Training the Portuguese Water Dog is not difficult. It is a fast learner; quick to understand instructions and quite sensitive to the tone of voice. It is an intelligent breed and training calls for a consistent, planned and constructive approach. To keep boredom from setting in, alternate training and play. This breed is a notorious chewer and will chew on almost anything that it can lay its teeth on. Keep it busy with heavy-duty chew toys. This working breed has a tireless energy and will most certainly enjoy nice long walks, a session of play in an open and safe environment, or a chance to swim and retrieve. It is suitable for an apartment living provided that proper exercise is given. It can also tolerate living in an outdoor environment with temperate climates. However, it will do best in a home with a fenced yard or with an outdoor-oriented family.

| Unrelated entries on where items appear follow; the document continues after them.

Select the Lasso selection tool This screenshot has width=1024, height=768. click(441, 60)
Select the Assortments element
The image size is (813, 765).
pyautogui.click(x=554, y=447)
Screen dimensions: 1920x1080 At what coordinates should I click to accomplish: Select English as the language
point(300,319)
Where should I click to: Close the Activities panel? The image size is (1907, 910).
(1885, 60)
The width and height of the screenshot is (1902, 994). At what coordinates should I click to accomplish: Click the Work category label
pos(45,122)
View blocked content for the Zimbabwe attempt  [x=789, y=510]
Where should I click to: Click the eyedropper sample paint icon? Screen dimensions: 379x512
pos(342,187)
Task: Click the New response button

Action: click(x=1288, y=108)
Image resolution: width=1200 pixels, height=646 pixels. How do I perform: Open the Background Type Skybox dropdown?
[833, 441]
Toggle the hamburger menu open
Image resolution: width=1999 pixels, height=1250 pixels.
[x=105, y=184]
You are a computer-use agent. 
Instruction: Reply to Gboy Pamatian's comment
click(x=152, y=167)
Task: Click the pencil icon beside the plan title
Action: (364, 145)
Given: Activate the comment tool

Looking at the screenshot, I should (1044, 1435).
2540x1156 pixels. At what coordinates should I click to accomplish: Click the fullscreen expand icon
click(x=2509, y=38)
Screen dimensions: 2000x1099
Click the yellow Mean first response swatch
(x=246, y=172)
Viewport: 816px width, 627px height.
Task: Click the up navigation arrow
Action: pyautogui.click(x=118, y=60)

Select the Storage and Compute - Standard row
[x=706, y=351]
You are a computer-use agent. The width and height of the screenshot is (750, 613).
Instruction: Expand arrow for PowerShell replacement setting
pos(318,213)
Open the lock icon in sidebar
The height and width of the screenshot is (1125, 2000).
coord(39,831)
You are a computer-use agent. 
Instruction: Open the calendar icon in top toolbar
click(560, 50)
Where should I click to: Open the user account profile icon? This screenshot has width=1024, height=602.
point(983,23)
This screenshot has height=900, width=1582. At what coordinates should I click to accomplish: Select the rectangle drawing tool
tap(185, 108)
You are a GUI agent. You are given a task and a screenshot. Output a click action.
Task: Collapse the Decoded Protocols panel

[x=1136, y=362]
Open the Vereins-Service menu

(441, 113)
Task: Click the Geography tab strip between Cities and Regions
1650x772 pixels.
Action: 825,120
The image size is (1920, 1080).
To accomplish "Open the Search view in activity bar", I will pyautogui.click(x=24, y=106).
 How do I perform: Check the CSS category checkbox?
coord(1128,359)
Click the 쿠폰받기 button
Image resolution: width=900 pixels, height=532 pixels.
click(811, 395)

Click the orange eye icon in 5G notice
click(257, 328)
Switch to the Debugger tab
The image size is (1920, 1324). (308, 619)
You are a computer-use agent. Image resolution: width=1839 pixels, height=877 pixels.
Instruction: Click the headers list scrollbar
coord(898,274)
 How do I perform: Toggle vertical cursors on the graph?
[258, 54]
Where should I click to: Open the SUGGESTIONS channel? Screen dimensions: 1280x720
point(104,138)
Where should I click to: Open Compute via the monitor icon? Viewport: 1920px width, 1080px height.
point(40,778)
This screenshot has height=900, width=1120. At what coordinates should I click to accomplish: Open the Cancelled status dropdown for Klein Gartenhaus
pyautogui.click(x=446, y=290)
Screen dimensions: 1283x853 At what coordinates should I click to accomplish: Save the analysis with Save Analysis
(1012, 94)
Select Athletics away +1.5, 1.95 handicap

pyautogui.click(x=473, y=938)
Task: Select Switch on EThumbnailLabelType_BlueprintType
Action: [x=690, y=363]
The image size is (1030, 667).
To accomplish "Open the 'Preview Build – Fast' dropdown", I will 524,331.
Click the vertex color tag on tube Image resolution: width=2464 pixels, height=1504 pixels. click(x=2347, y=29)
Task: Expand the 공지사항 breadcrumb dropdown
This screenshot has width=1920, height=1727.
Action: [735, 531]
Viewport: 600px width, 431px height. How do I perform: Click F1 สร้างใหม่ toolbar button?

The coat requires regular brushing and combing (preferably every other day) to avoid matting, as well as monthly clipping but show dogs need more extensive grooming. If a dog is taken for a swim, make sure to check and clean the ears afterwards. Since the Portuguese Water Dog is a “fisherman’s friend,” it is well-adapted to a diet of salt-water fish and other marine edibles.
The Portuguese Water Dog is a hardy and robust breed with a lifespan of 10 to 14 years. As with most canine breeds, the Portuguese Water Dog is also susceptible to certain hereditary medical predispositions. Like Poodles, this breed is vulnerable to hip dysplasia, progressive retinal atrophy and cataracts.